Thunder we could have done without

During his press conference last night, President Obama was asked about the next phase of the bank bailout program. Obama deferred the question, noting that Treasury Secretary Geithner would be unveiling the program on Tuesday (today). “I don’t want to steal his thunder,” the president explained.

There was, indeed, thunder today. Unfortunately, it consisted of the stock market losing roughly 5 percent of its value in reaction to Geithner’s announcement of the new bank bailout plan. Financial stocks lost much more.

UPDATE: John has more on the Obama/Geithner plan in the post immediately below. My friend Bill Otis takes, if possible, an even dimmer view:

Obama’s superficial and dishonest treatment of serious problems might work at press conferences, but it works much less well among those we know are paying attention, e.g., people who have their savings on the line.

Today his Treasury Secretary, having presumably by now paid his past taxes, announced the next phase of the bank bailout plan. It turns out that this will involve a largely undefined “public-private partnership” to raise a trillion or so to buy off these “troubled assets” (i.e., the crooked sub-prime loans Fannie and Freddie did so much to push).

The stock market promptly tanked. . . .The MSM is saying that this is because Secretary Geithner’s plan is short on specifics. The truth is that the market tanked because it knows exactly what the muzzed-over specifics will be: The few remaining relatively healthy banks will be forced to buy billions in poisonous assets. In other words, as ever in the nicey-sounding world of “public-private partnerships,” the private parties will get hammered. In this instance, the remaining relatively healthy banks will be dragged under by being loaded down with toxic waste. (This is already happening with Bank of America, which ex-Secretary Paulson pressured into buying the black hole of debt formerly called Merrill Lynch).

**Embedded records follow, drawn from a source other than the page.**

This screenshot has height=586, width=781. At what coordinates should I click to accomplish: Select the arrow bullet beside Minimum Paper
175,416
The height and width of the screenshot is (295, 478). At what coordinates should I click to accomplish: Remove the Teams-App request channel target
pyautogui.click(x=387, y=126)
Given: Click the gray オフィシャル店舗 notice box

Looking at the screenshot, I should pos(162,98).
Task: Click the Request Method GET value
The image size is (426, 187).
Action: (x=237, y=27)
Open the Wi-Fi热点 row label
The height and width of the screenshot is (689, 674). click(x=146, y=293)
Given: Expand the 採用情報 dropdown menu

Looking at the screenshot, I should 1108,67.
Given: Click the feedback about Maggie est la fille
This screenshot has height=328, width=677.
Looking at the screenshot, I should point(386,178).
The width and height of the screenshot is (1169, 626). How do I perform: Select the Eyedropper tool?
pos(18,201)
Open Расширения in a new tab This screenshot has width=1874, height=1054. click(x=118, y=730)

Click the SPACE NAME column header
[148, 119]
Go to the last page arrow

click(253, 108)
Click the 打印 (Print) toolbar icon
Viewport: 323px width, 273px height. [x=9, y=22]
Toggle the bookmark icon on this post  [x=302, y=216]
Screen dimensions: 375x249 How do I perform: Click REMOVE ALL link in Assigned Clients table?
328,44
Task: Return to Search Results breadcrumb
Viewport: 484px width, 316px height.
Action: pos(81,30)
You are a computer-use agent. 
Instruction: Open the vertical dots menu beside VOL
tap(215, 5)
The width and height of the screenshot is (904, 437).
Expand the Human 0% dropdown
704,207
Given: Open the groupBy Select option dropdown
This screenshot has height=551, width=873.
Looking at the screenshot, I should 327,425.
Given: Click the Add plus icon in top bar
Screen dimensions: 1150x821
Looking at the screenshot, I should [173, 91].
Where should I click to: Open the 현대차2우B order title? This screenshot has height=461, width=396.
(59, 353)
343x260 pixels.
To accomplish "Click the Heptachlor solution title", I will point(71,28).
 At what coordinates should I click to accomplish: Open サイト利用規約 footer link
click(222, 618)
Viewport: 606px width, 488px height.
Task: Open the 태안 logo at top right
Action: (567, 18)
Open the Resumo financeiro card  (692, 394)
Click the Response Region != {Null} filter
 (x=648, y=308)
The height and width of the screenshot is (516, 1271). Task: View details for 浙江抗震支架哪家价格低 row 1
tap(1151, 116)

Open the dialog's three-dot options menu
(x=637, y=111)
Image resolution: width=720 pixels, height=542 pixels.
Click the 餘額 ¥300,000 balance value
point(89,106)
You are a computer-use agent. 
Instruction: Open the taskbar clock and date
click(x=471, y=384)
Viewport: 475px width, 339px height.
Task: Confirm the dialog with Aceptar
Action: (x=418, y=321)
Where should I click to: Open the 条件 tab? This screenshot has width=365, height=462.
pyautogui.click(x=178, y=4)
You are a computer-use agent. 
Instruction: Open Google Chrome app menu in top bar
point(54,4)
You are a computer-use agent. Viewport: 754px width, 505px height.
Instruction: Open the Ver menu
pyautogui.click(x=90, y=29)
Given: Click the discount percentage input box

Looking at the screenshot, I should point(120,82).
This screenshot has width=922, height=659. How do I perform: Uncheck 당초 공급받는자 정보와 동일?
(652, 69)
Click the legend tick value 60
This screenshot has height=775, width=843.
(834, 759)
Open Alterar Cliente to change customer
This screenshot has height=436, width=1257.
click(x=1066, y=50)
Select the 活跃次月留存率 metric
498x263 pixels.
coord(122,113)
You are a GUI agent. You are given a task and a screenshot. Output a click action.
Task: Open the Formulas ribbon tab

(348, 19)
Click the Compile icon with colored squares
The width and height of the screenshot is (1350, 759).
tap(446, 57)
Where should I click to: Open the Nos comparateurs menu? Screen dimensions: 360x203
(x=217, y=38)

At that point, Obama/Geithner will declare — guess what! — a bank emergency requiring outright nationalization, as opposed to the sub rosa nationalization that’s going on now.

It’s not that investors don’t understand what Geithner’s plan will entail. It’s that they DO understand. Those who own stock in relatively healthy banks will head for the hills, knowing that what the “public-private partnership” really means is that the private money they have invested will be effectively appropriated to bail out the dying banks.

This would be the moral equivalent of theft in any event, but it’s a foolish theft to boot, since, as they have spent the last year and a-half proving, the dying banks are beyond rescue.

Of course it would NOT be foolish if the point were to pave the way for nationalization, with the added bonus of wiping out relatively prudent stock holders (i.e., Republicans) along the way.

So maybe it’s not foolish. Just criminal.